Leader of Russian-occupied Kherson, Vladimir Saldo, admitted that “about one and a half companies” of Ukrainian soldiers – potentially hundreds of men – had established positions near Krynky village across the Dnieper, though he downplayed its importance. 

According to pro-Kremlin military expert Alexander Khramchikhin, the reconquered territory is “microscopic” and does not allow Ukrainian forces to deploy military equipment. 

“Without equipment, no offensive, only losses,” he summarises. 

Moscow, however, replaced the commander of the Russian “Dnieper” military group operating in the area at the end of October, due to the difficult situation on the ground, according to analysts.

French military expert Michel Goya told AFP the Ukrainian operation is “fairly limited, fairly symbolic”, but it “allows small victories to be declared after the failure of the main offensive.”

Kyiv needs heavy equipment  – and bridges

To convert its success into a major breakthrough, the Ukrainian army must manage to deploy its army on the other side of the river. This would involve crossing a large natural barrier and then manoeuvring in a marshy area during the rainy season. 

Kyiv’s first objective is to “cut Russian supply routes.
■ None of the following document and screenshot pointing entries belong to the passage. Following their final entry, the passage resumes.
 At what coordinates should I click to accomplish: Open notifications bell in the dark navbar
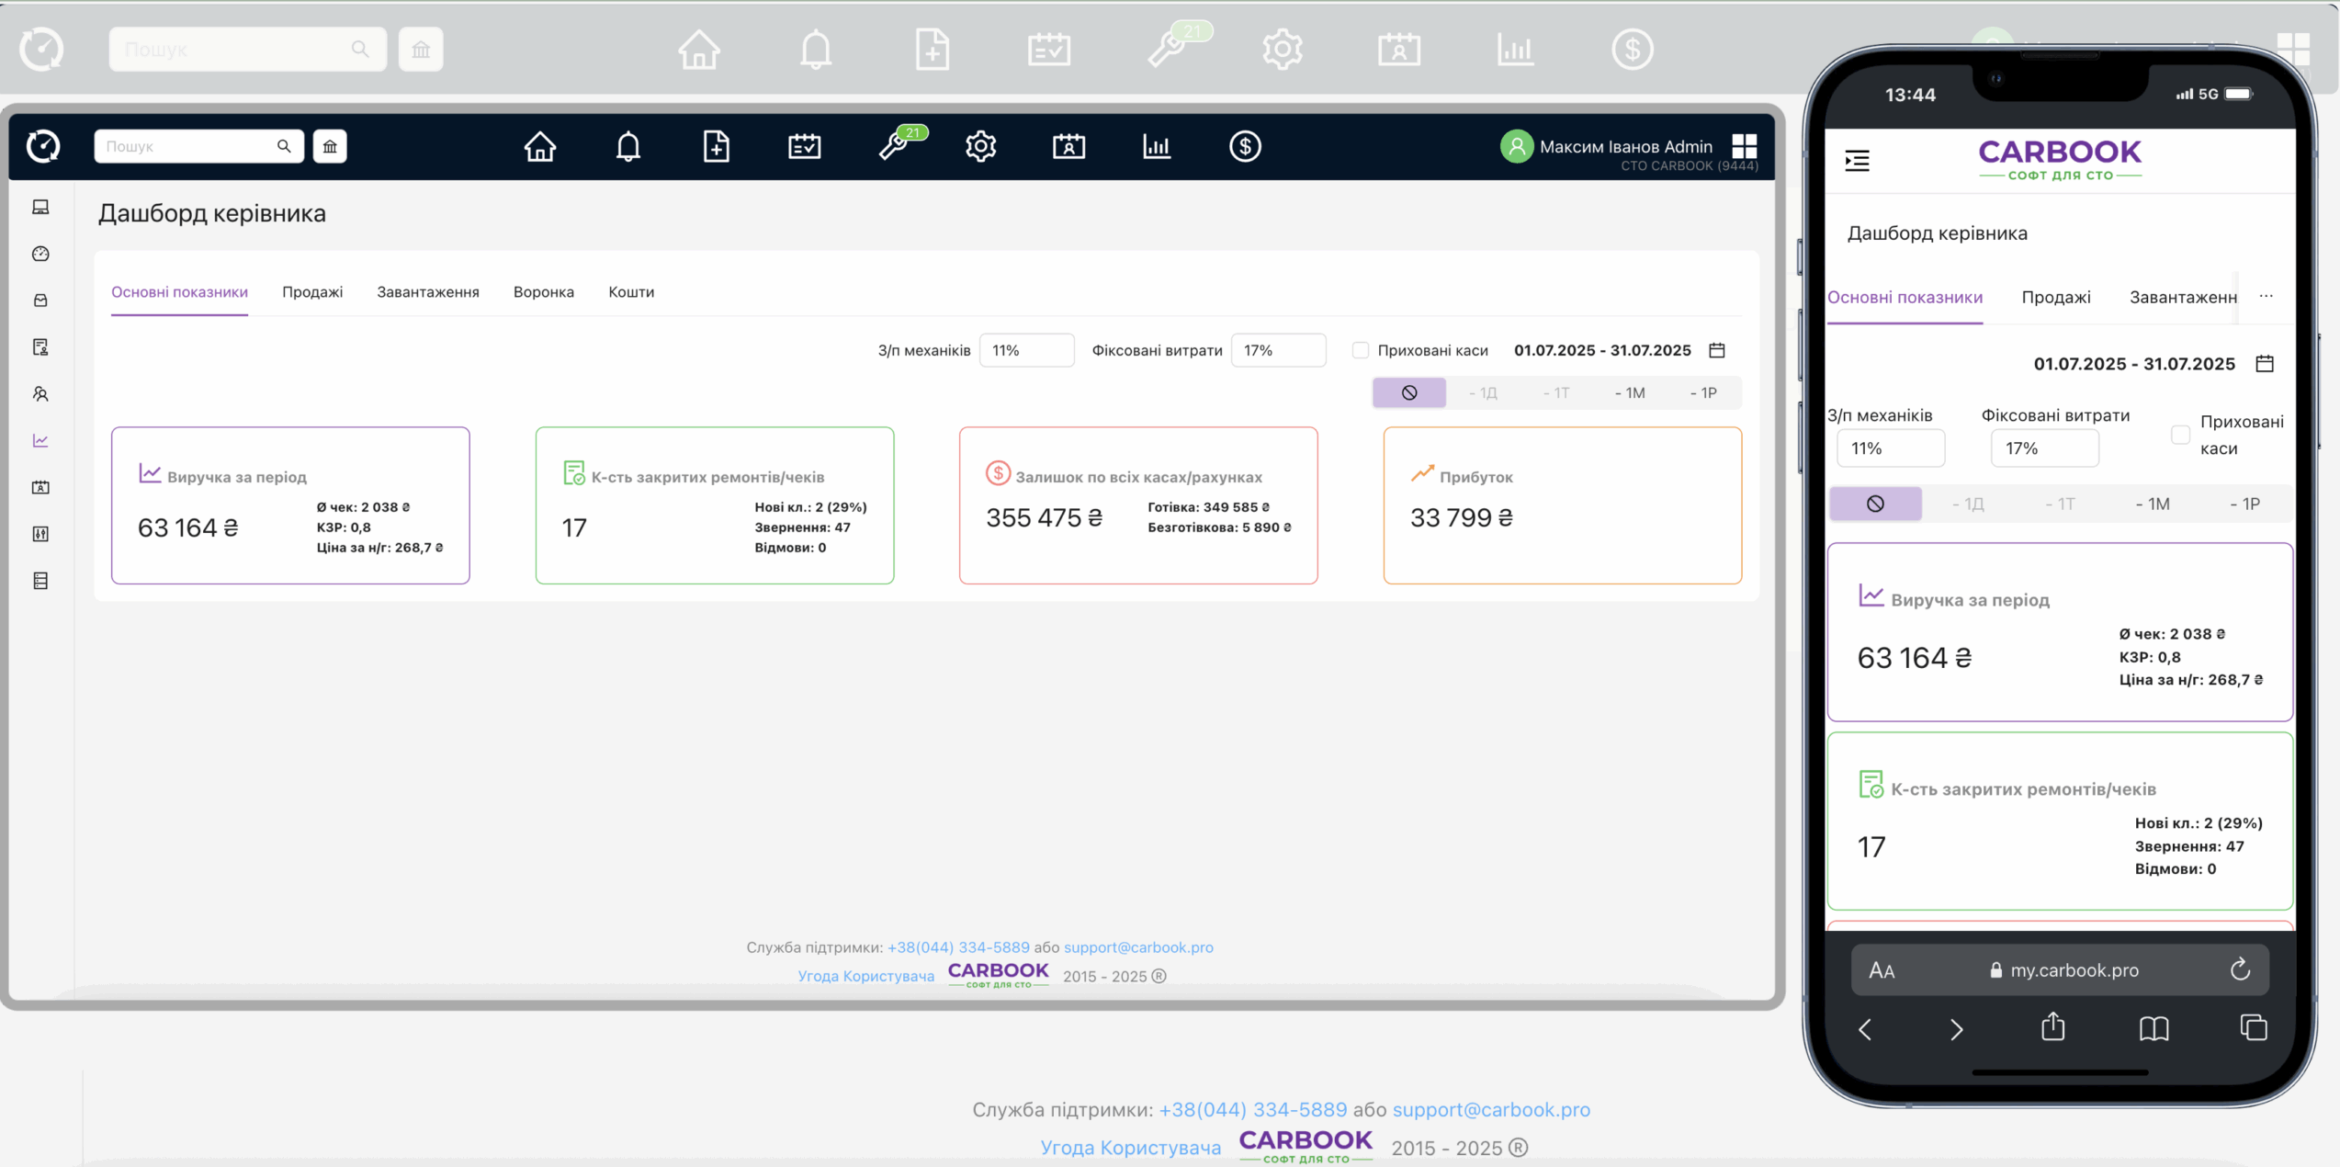tap(627, 146)
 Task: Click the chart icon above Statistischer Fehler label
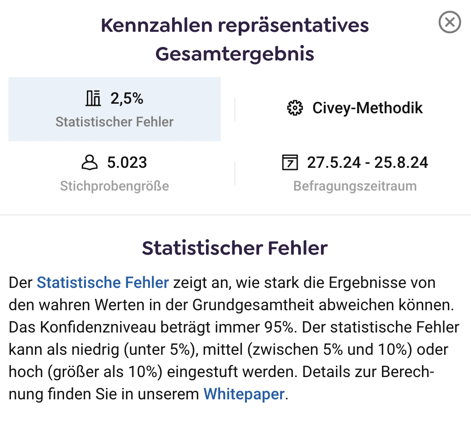click(93, 97)
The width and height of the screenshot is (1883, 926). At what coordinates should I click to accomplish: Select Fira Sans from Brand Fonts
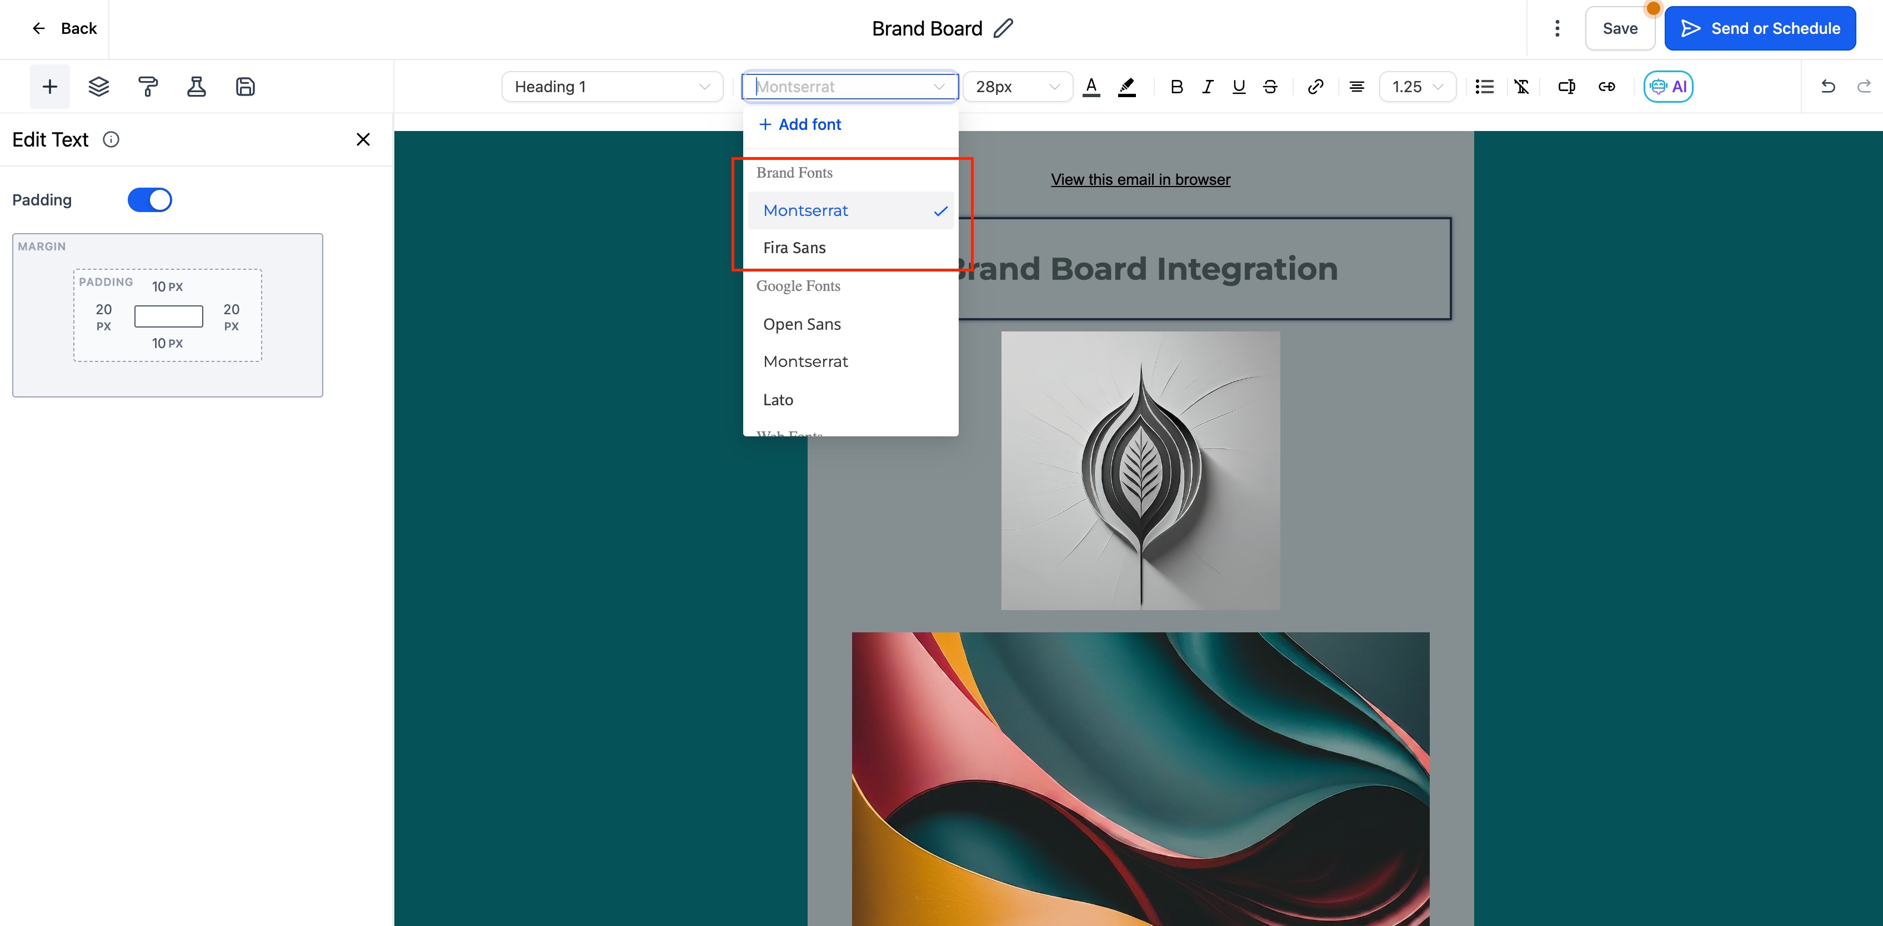[x=794, y=248]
To do this, they are constantly expanding their bridgehead, they are not only in Krynky, they are moving,” according to Russian journalist Michael Nacke. He emphasised that Russia “does not have the most professional units in this region.”

The Ukrainian operation “maintains pressure on the Russians, who are forced to shift part of their reserves to the Dnieper, to the detriment of other sectors of the front”, added French analyst Goya. 

Taking deeper positions in the south could also allow Kyiv to launch a larger assault towards the Crimean peninsula, annexed by Russia in 2014. But to achieve this experts estimate that thousands of men and vehicles are needed. 

“Bridges over the Dnieper are necessary [for such military movement], but any pontoon would be vulnerable to Russia’s air and land firepower which has not been completely suppressed,” said Mykola Bielieskov, a Ukrainian military analyst. 

He also pointed to the risk of Russian drones, which would be hard to counter. 

Only bridges allow “heavy equipment and logistics to pass. If we want to advance several tens of kilometres in depth, we must also advance our artillery otherwise we find ourselves cut off from all support,” explained Goya.

“The Ukrainians who crossed are infantrymen and naval commandos. They have a few vehicles but overall remain very light. They are mainly protected by their artillery which remains on the other side of the river,” he added. 

Several military sources note that ​​Krynky is deemed “secondary” by the Russians who are concentrating their military forces on Avdivka, an industrial city in the east that Moscow’s army is trying to encircle.